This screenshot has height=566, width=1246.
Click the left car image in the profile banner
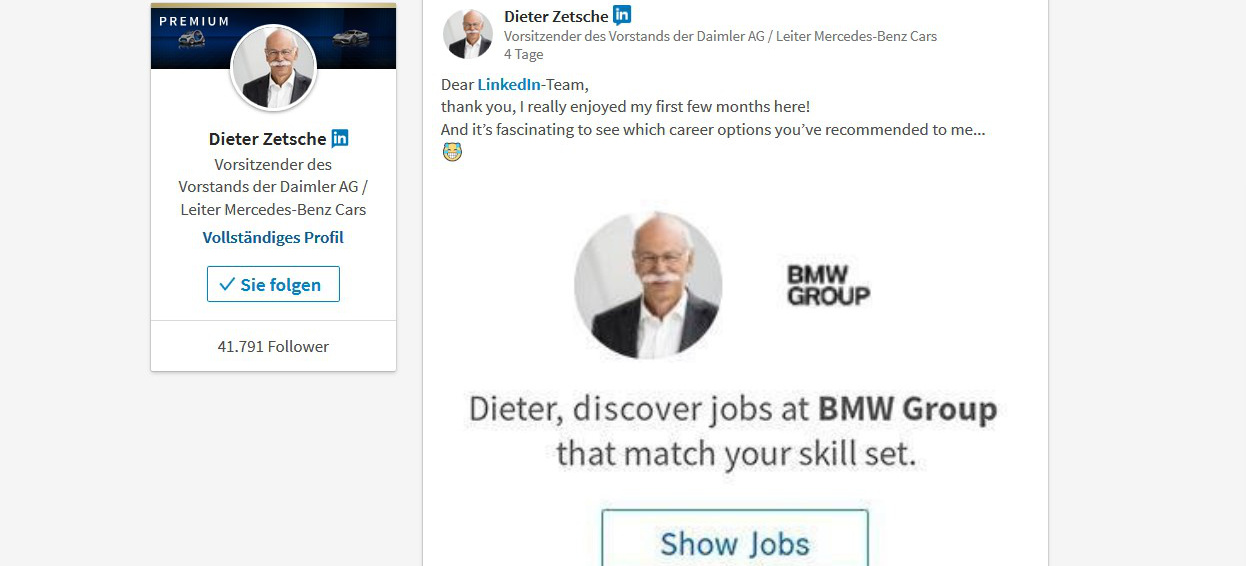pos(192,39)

* * *

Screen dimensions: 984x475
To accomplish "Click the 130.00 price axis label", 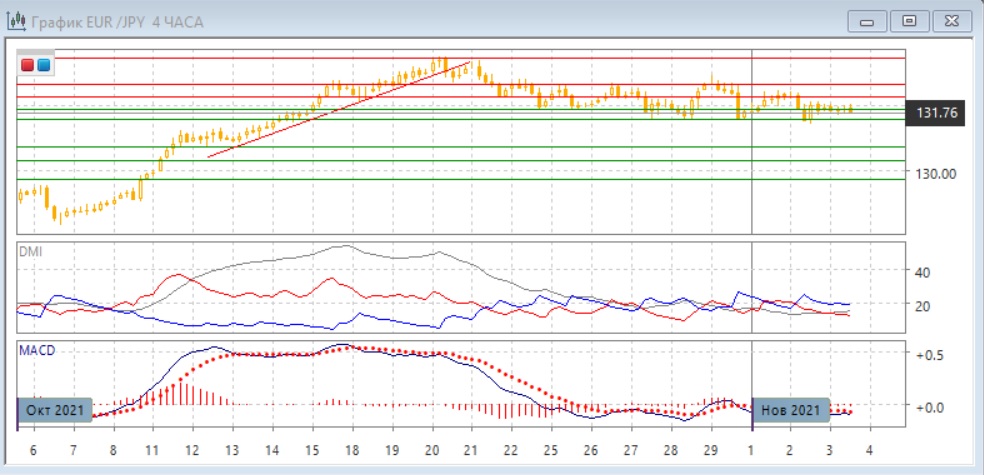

(What you need to do): The response must repeat exactly the lines above from the one with "Screen dimensions: 984x475" through the one with "the 130.00 price", including both, and must contain no pictures and no other text.

(Result of the task):
Screen dimensions: 984x475
To accomplish "Click the 130.00 price axis label", 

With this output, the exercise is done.